I am contemplating nature

to better understand it

Are you familiar with the Lac Blanc resort and all its winter and summer activities? But do you know about the natural sites that make up the beauty and richness of the area, and the landscapes offered by this exceptional but fragile natural environment?

Would you like to know more about the lakes and nature reserves? Follow us, we'll take you there!

The Lac Blanc

Iconic, of course! It's the lake that gives our resort its name. 
A few technical details: formed in the heart of an ancient glacial cirque in the Vosges mountains, it lies at an altitude of 1,055 metres. It covers 29 hectares and is up to 72 metres deep. It is linked to its little brother, the Lac Noir, 100 metres below.
Its waters are closed to boating and swimming due to the turbulent currents and hydroelectric installations. Fishing is permitted, however.

Lac Blanc takes its name from the colour of its waters, given by the crystalline sand that covers its bottom. Nestling in a heart of granite, on whose slopes the chamois like to venture, it is surrounded by a dense forest of fir trees and overlooked by the ridge line covered by thatch.

Numerous hiking trails allow you to admire it from every angle! From the Col du Calvaire or from the Digue car park, there are a number of possibilities: take a look at all our routes, some of which follow the GR5, and make your choice!

How can you talk about Lac Blanc without mentioning the Hans rock? Reaching an altitude of 1,144 metres, it dominates Lac Blanc and has been crowned by a protective Virgin since 1977.
The Hans rock is particularly popular with climbing aficionados: its routes are reserved for experienced climbers or those accompanied by a professional guide.
Along with the Lac Noir, the Lac Blanc is part of the Deux Lacs nature reserve, which is home to many remarkable species that are rare in the Vosges mountains.

The Lac Noir

Linked by a stream to its "big brother" the Lac Blanc, the Lac Noir is also formed in a glacial cirque, beneath the crest of the eastern slope of the Vosges massif at an altitude of 935 metres.
It is also linked to the Lac Blanc via pipes installed to supply a hydroelectric power station, now destroyed, which stood on its north bank.
Swimming and boating are also prohibited for safety reasons.

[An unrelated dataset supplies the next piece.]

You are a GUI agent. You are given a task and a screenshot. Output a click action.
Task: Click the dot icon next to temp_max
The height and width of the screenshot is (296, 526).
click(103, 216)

With a surface area of 14 hectares, it also takes its name from the colour of its waters: the black given by the reflections of the peat that covers a large part of the bottom of the lake.
The lake's outlet, the Noir Rupt, flows through a narrow gorge in the natural dam, giving its name to the hamlet of Noirupt below the Lac Noir.
A hiking trail, easily accessible and signposted by the Club Vosgien, takes you around the Lac Noir in around 45 minutes, via a rocky passage and a bridge over a stream feeding the lake: you can download the trail for free from our website! A longer version of the tour of the Lac Noir also takes 1 hour 45 minutes.
Along with the Lac Blanc, the Lac Noir is at the heart of the Deux Lacs nature reserve.

L'étang du Devin (the Devin Pond)

The pond nestles in a glacial cirque exposed to northerly winds. It forms a natural funnel covering an area of 2 hectares, with a 30-metre-wide opening in the mountain.
The Etang du Devin is in fact a peat bog at the end of its evolution. During the last glaciation of the Vosges massif, a glacier hollowed out this depression, the glacial trough. The lake thus formed was colonised by vegetation typical of wetlands: sphagnum moss, cranberries, drosera, cottongrass, etc. Gradually, as they slowly decomposed, a peat bog formed, at a rate of a few centimetres per century. This peat bog has been called Etang du Devin since at least 1441.
Initially drained for grazing, it was later exploited for its peat and has been a protected area since 1965. It is home to a unique, rare and fragile flora of Nordic relict plants.
The Étang du Devin, like all the peat bogs in the Vosges, is an extremely delicate environment that must be protected. Picking plants is prohibited, as are fires, as the flames can smoulder for a very long time under the peat bog. Stay on the signposted paths to enjoy the scenery and discover this exceptional environment: download the free route description to reach the Etang du Devin from Lapoutroie.